第10話

 村の料理店『トスカーティ』は、居心地のいいお店でした。

 暖炉の火がよく効いた暖かい店内は、狭くもなく、広くもなく、といったところです。

 四面の壁につるされた灯油ランプのきつね色の光が、店のなかにやわらかく漂っています。

 ひし形の模様がならんだガラス窓からは、もう完全に陽が沈んでしまいそうな、ほのかに赤い村の様子がみえます。

 

 店のおかみさんがクロエの席まできて言います。


「決まったかい?」


 クロエはメニューを指さして言います。メニューを一目みたときから、何を注文するかは決まっていました。


「木苺のパイをください!」


 おかみさんは、眉をひそめました。


「ごめんさないね。今日は木苺が手に入らなかったのよ」


 これほど残念なことは、ほかにありません。


 クロエはメニューを再びみて、少し悲し気に、かわりの料理を探します。


 おかみさんが言います。


「ねぇ、あなた、アプリコット・パイはどうだい? うちの一番のおすすめだよ」


 クロエはアプリコット・パイ、というのは初めて聞きました。それを、試さない手はありません。


「じゃあ、それをください!」


「はいよ」






 アプリコット・パイは、木苺のパイにも負けない、人を幸せにする力がありました。生地の上に乗る、煮られたあんずは、爽やかな甘酸っぱさがあり、舌を飽きさせることがありません。


 クロエはパイの心地よい味を楽しみながら、窓の外をみます。


 窓から見える村は、もうすっかり闇に包まれていました。家々からこぼれ出る光で、かろじて道が見える、といった具合です。


 クロエは、今日これからのことを考えます。馬車が迎えにくるまで、あと2時間ほどがあります。

 今日はもう、この店でホットミルクかココアでも飲んで、ゆっくりしている?

 それとも、残りの時間、どこかを調査してみる?

 でも、暗い中で行動すると、かならず何かを見落とすし……。


 そのときでした。


 料理店『トスカーティ』のドアが、乱暴に開かれました。呼び鈴が、ぎりんぎりんと、けたたましく鳴ります。

 クロエは口の中のパイを飲み込み、ドアの方を見ます。

 オークの樹のような大男が、いかにも粗野な歩き方で、店の中に入ってきます。

 男は、サイのようにのしのしとクロエの方へ進んできました。

 クロエの目の前で、男は止まりました。

 クロエは山のように背が高い、その男の全身を、すばやく見回します。


 隆々とした筋肉ではじけてしまいそうな、汚れたシャツ。あちこちに穴が空いたオーバーオール。腰部分には、金槌、レンチ、折り畳みノコギリなどがぎっしりと詰められた腰袋が巻かれています。


 大男が大工であることは、考えるまでもありません。


 巨体の大工は、ワニのようにどう猛な歯をぎらりとみせて、クロエにいいます。


「よお、嬢ちゃんよ。おれの名前はドワイトだ」


 クロエはいたって冷静に、からだをぴくりとも動かさずに言います。


「どうも、ドワイトさん。楽しい食事をじゃましてくれて、どうもありがとう」

「はは! おもしれぇ、嬢ちゃんだな」


 やっかいなことに、ならなければいいけど、とクロエは思います。


「あんな、嬢ちゃんよ、おれは回りくどい言い方は嫌いだ。はっきり言うぞ。

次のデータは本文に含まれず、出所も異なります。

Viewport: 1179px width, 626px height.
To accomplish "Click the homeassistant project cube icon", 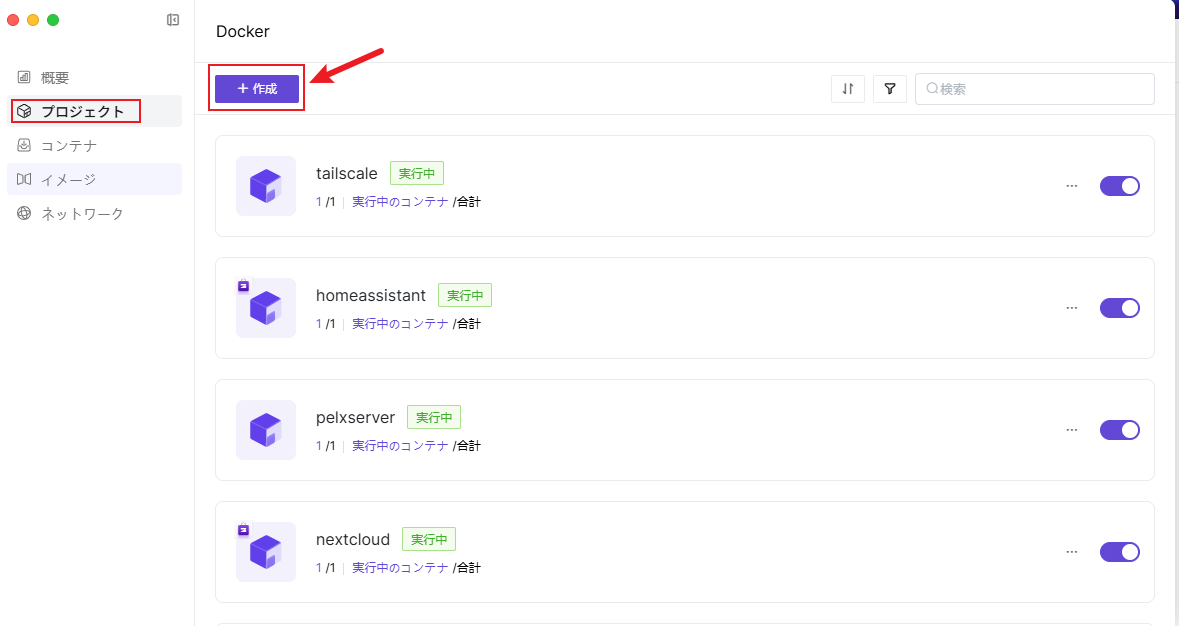I will coord(266,308).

ひとの村によそ者がずかずか入り込んできて、そこらを詮索してまわるってのはよ、こりゃ、いったいどういう了見だ?」


 クロエは少しも臆することはありません。


「仕事。それだけ。あなたには関係ない」


 大男ドワイトは、なわばり争いをするジャガーよりも威圧的な目でクロエをにらみます。


「そうかよ、そうかよ。だが言っとくぞ、あんまり調子にのったことをしてたらよ、なんか痛い目にあうかもしれねぇぜ」


 クロエは、動揺することもなければ、怯むこともありません。


「あら、そう」


 少女は、ドワイトの目から視線をはなさず言います。


「ねぇ、食事をつづけさせてくれない?」


 ドワイトは、野太い声で言います。


「ああ、こりゃ、飯をじゃましちまってわるかったな! おれは警告したからな。それじゃ、あばよ」


 大男は、象が歩いているのかと思わせるほどに木の床をきしませて歩き、店を出ていきました。